Start of Source material
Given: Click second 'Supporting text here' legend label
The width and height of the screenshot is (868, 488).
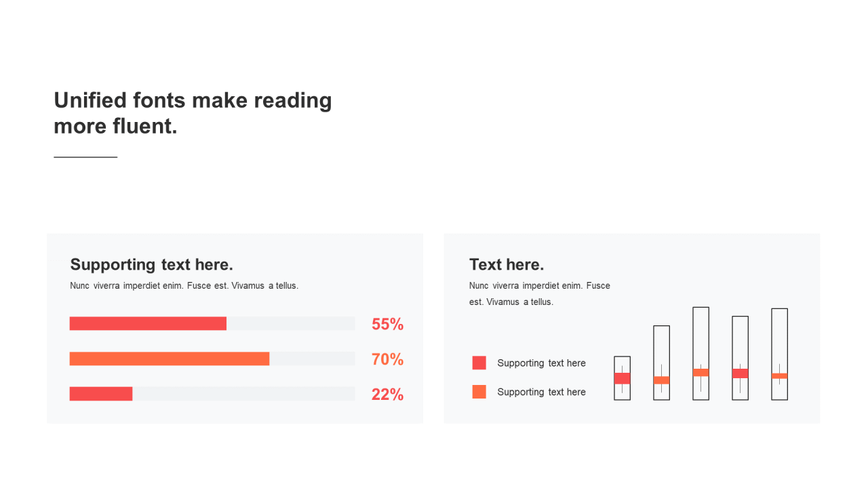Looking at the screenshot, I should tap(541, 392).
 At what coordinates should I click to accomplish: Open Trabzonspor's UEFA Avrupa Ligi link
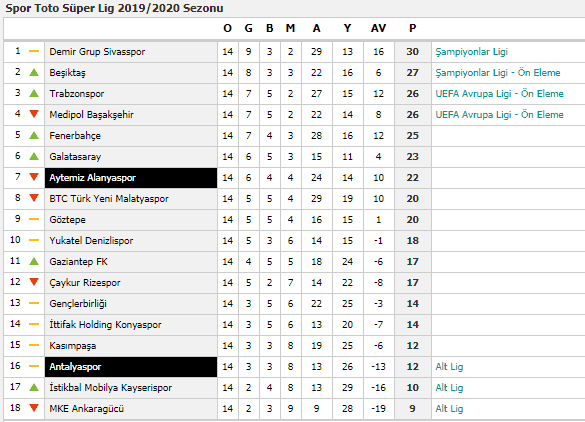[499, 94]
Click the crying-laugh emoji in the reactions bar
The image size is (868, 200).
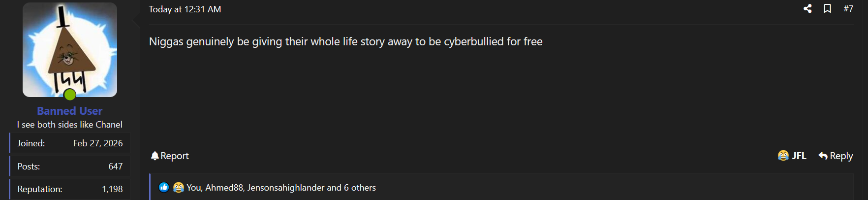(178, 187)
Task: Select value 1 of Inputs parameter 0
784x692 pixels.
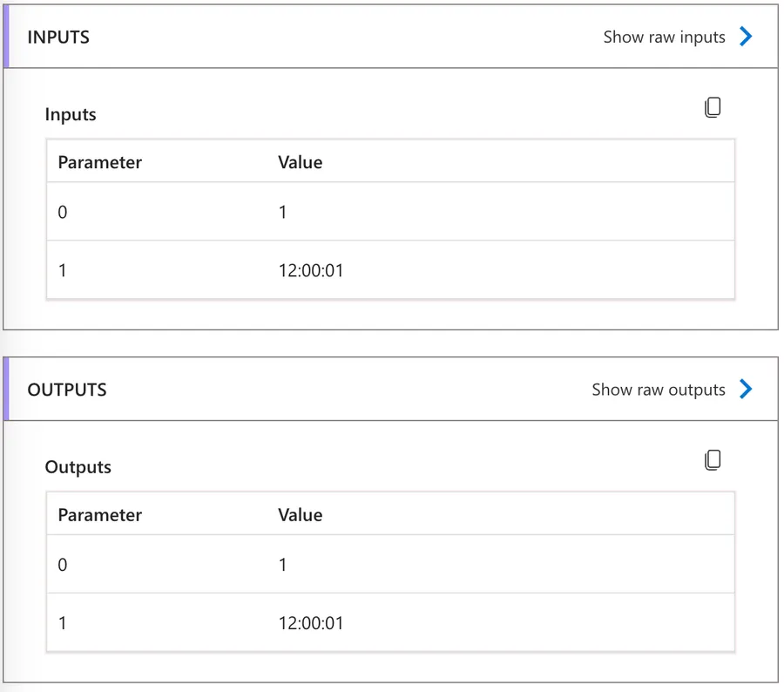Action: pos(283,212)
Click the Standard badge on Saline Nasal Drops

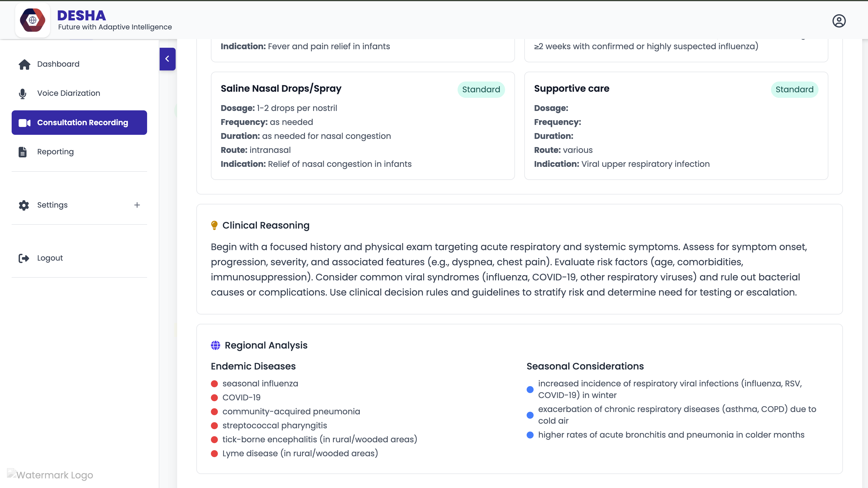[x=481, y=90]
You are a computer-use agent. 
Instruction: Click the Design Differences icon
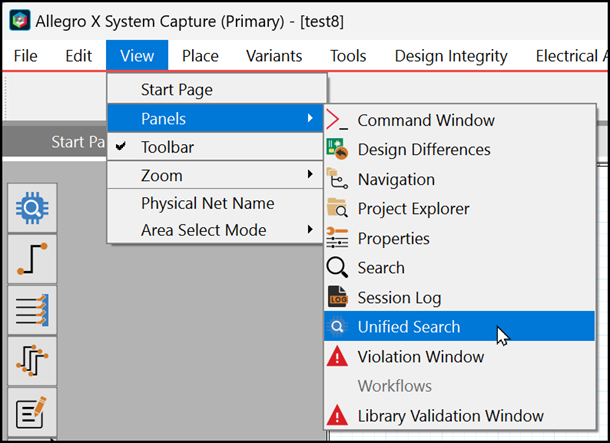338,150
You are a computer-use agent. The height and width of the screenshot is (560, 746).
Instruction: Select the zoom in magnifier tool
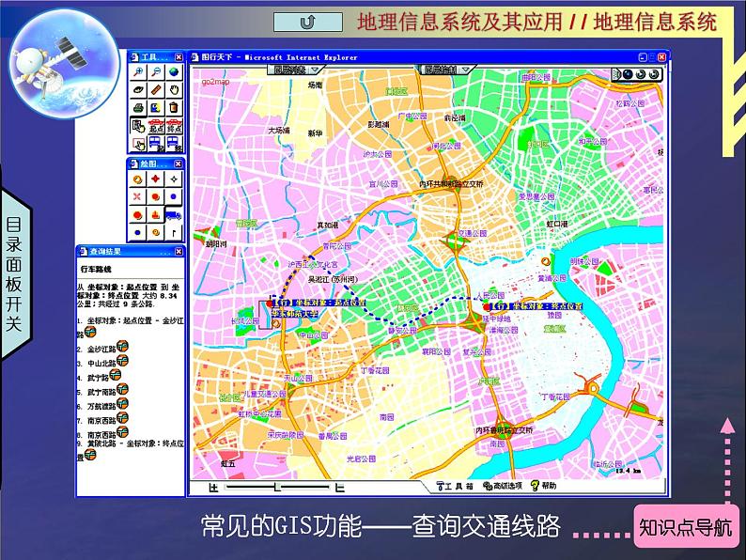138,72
End of Source material
Start of Source material
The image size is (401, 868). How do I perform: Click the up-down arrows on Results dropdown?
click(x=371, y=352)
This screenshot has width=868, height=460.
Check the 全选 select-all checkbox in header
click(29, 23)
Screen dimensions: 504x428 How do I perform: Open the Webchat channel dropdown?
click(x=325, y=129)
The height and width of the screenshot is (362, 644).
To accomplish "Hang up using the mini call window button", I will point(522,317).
End of Source material
Start of Source material
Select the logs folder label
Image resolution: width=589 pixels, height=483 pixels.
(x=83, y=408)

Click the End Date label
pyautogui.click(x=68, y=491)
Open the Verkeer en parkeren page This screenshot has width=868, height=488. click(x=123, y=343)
End of Source material
Each line of the data that holds the word "This" should be copied.

Reply >>
This screenshot has width=868, height=460.
Open the Verkeer en parkeren page This screenshot has width=868, height=488. click(x=123, y=343)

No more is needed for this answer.